* [Problem statement]
The answer must be every line from the entries below that includes "dimensions".
══ Data supplied ══
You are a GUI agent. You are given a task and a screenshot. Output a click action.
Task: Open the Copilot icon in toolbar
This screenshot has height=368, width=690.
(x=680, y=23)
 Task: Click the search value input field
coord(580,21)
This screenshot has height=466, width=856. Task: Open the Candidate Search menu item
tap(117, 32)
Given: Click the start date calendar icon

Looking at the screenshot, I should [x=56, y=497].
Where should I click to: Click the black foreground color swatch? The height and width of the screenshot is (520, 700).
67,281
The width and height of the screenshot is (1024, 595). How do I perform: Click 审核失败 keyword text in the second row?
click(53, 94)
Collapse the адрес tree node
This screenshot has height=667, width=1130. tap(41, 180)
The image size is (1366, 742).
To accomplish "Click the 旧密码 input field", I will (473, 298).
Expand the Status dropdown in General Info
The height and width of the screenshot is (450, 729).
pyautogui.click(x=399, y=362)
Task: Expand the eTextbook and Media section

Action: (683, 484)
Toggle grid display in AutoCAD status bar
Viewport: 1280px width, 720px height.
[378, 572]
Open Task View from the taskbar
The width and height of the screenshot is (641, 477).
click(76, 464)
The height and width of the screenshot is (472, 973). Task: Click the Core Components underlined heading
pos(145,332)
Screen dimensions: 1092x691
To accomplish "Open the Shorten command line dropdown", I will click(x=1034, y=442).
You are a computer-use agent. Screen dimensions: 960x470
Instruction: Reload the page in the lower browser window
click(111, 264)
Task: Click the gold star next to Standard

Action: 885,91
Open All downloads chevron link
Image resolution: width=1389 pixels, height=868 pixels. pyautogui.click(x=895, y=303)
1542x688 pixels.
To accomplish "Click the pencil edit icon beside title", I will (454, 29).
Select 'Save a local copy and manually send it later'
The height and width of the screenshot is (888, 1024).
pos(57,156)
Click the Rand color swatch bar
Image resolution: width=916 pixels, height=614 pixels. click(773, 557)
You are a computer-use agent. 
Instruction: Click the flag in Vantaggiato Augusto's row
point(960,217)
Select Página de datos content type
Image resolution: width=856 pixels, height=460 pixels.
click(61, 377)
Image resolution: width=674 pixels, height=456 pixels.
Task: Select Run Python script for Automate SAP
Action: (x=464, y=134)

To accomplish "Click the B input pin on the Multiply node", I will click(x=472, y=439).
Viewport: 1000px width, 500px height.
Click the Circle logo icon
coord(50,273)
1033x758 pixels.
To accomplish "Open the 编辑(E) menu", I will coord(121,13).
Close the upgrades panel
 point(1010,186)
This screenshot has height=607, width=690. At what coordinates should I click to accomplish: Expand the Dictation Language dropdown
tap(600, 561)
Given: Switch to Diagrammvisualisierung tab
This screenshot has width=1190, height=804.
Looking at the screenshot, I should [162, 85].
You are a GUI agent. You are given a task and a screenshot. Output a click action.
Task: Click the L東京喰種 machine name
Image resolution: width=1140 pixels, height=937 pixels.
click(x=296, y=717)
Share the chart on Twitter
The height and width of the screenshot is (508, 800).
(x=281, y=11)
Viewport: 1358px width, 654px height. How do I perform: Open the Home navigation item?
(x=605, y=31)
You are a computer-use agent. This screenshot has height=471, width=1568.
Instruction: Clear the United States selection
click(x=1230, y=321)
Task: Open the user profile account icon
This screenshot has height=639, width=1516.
═══
* [Exercise answer]
Screen dimensions: 1092x691
You are a computer-use agent. Screen dimensions: 960x470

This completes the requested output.